■ The problem: Gather every line in the entries below that contains the word "height" and copy each one in full.
--- Begin ---
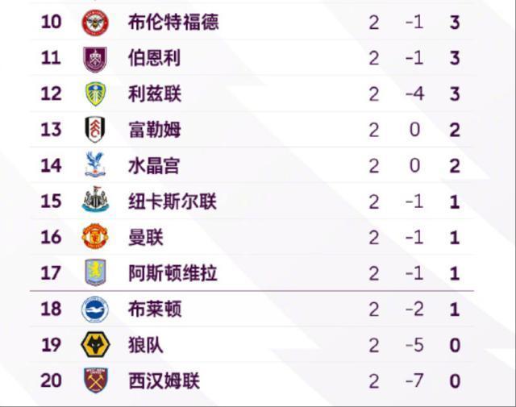516x407 pixels.
Task: Click the Brentford club crest icon
Action: 95,22
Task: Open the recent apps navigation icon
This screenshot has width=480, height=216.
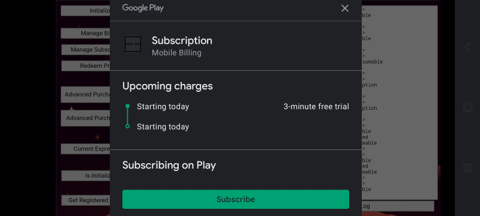Action: 467,167
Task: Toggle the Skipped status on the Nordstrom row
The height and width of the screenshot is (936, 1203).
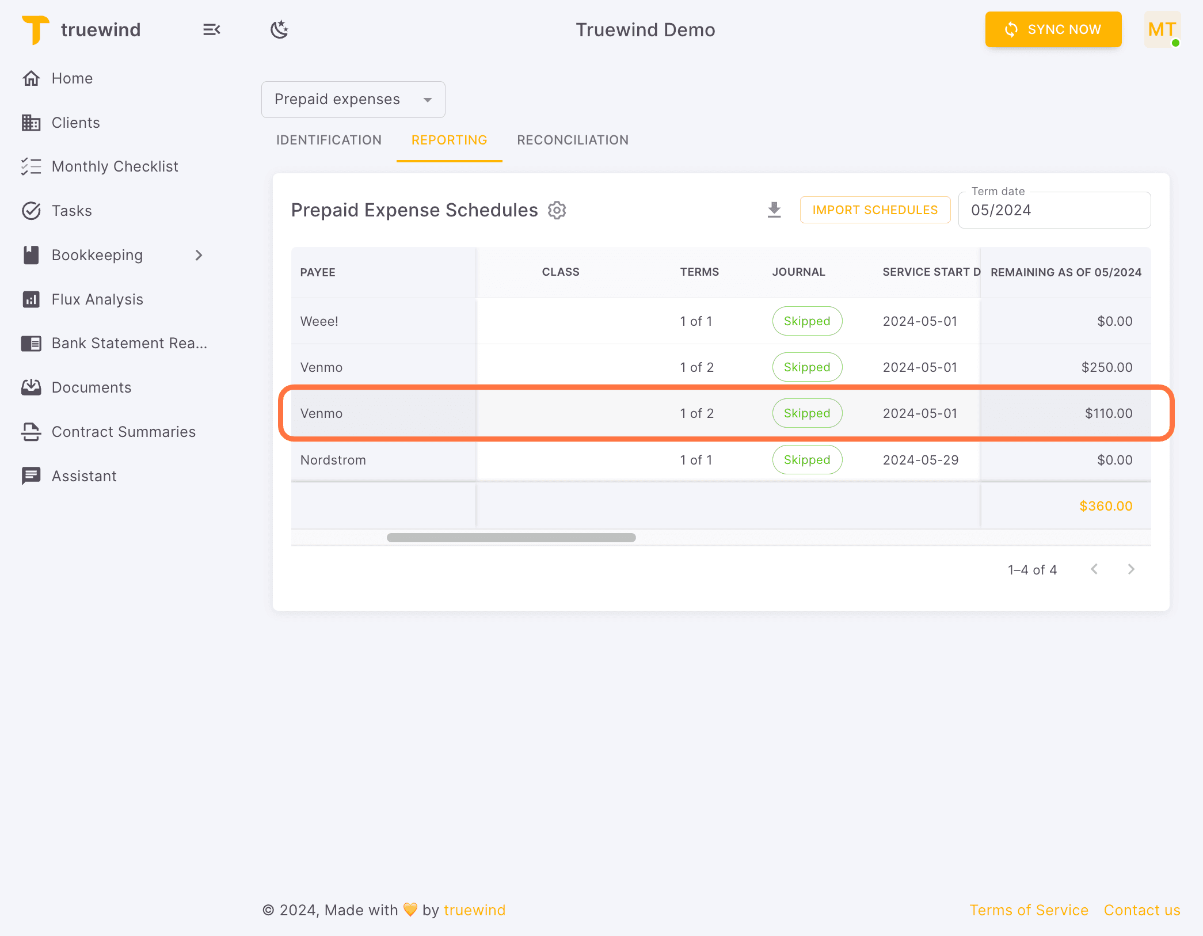Action: click(806, 460)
--- End ---
■ Answer to the exercise:
This screenshot has width=480, height=216.
The height and width of the screenshot is (936, 1203).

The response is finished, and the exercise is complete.